Sie fragt, wohin ich denn jetzt weiter führe. Ach, schön, da würden wir noch ein Stück gemeinsam fahren können, bis zur Weggabelung kurz vor ihrem Haus, müsse in meiner Richtung liegen, auf der Strecke nach Chelmsford. Ja, gerne, Moment bitte. Schaue schnell, ob der geplante Track tatsächlich in ihre Richtung verläuft. Scheint erst nicht so. Aber doch, der könne nur dort lang verlaufen, das sei der Weg, der auf die Straße nach Chelmsford führe, for sure. Moment bitte. Die beiden möglichen Wege liegen auf der Karte so dicht beieinander, dass nicht zuverlässig zu erkennen ist, wo der Track entlang führt. Schiebe das Rad ein Stück in Richtung des anderen Weges, bis sich was tut im Display des 64s, und ja, o.k., doch, alles prima, müsse da auch lang, und wir fahren los.
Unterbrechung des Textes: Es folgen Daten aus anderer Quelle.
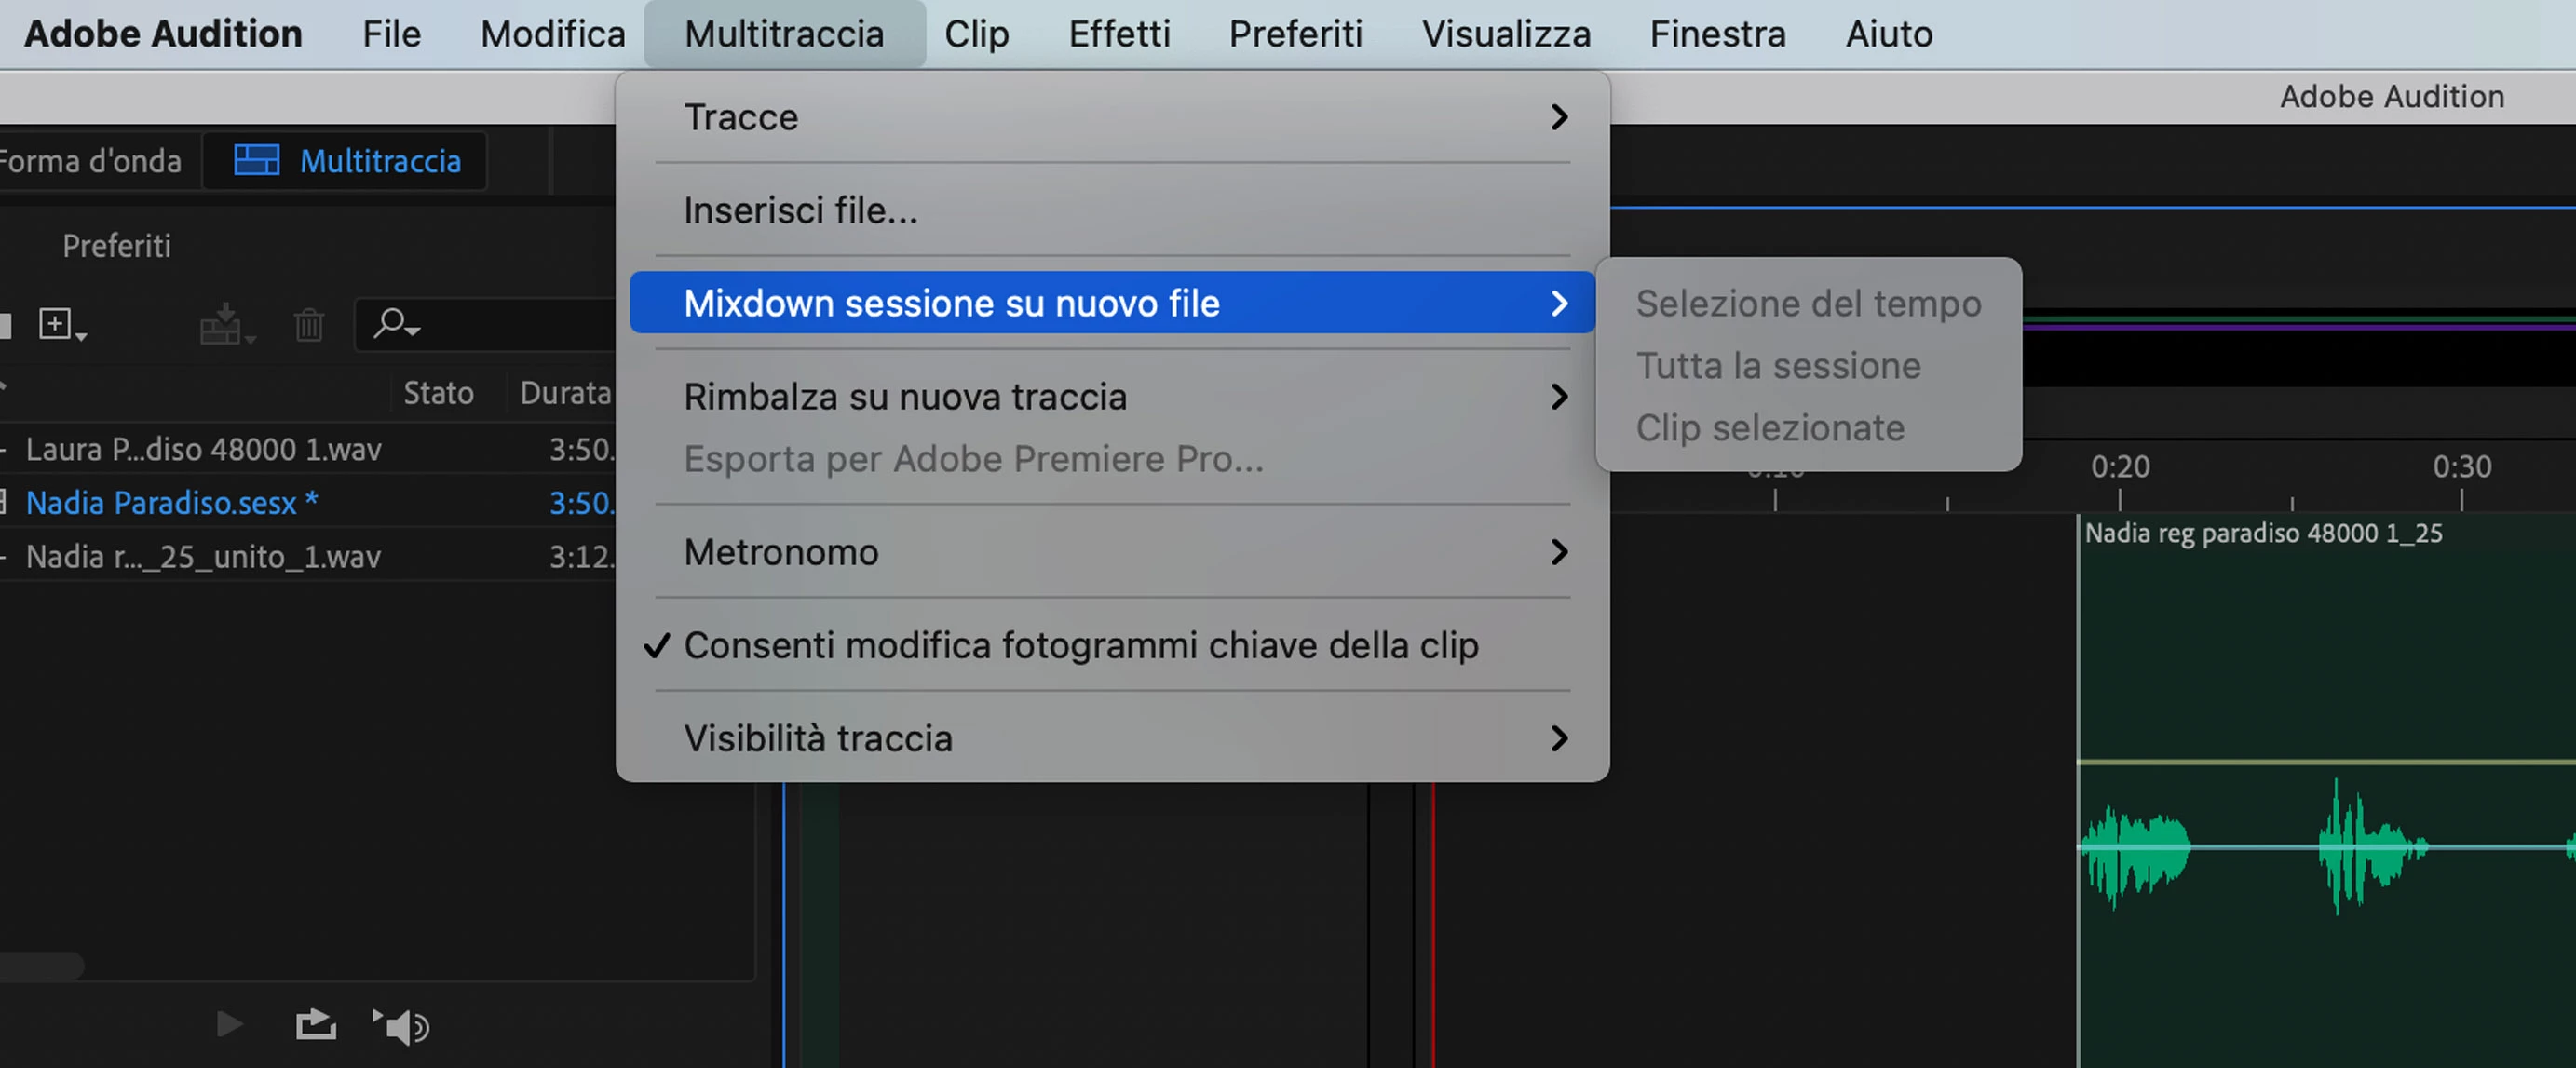This screenshot has width=2576, height=1068.
Task: Click the trash icon to close files
Action: point(309,324)
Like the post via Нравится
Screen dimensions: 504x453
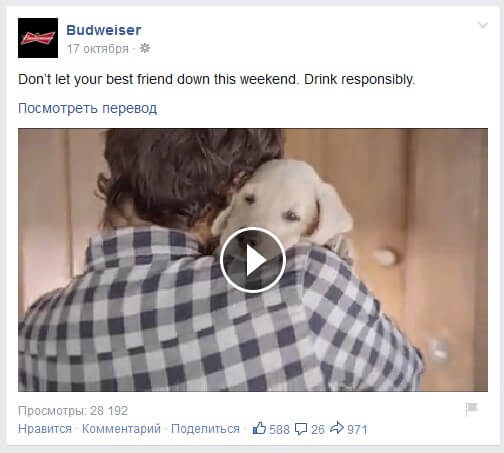[45, 429]

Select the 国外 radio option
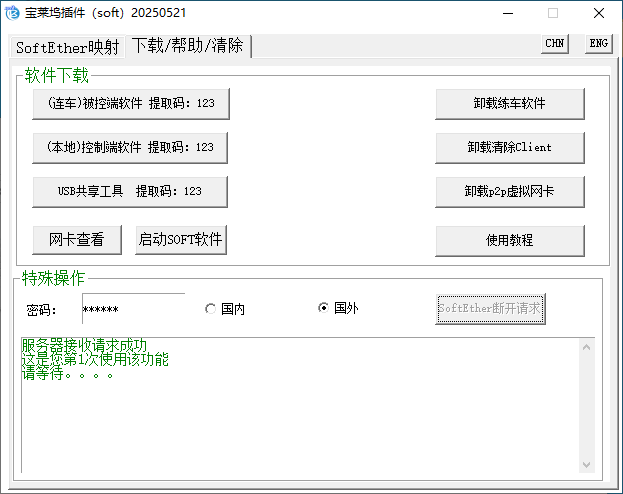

Unterwegs stellt sich heraus, dass sie mit Motorunterstützung fährt. Eine kleine Steigung packt sie wesentlich entspannter und schneller, runter jedoch ist sie langsamer. Muss bremsen, um Schritt zu halten. Das Fahrrad sei ganz neu, sie habe einen Unfall gehabt, und trage jetzt eine Prothese, deshalb der Motor und die spezielle Geometrie des Rades.
Nach etwa einer viertel Stunde erreichen wir die Kreuzung bei „Birch Green“. Sie müsse nach rechts weiter, also in die andere Richtung. Wir stehen dort einen Moment, schweigend, an der Kreuzung, in der gleißenden Sonne. Das Ereignis hat eine poetische Stimmung hinterlassen. John Crowley, Little Big. Verabschiede mich dankend mit den Worten „You must be an angel“. Sie antwortet ausweichend, oh nein, man nenne sie vieles, aber sicher nicht einen Engel.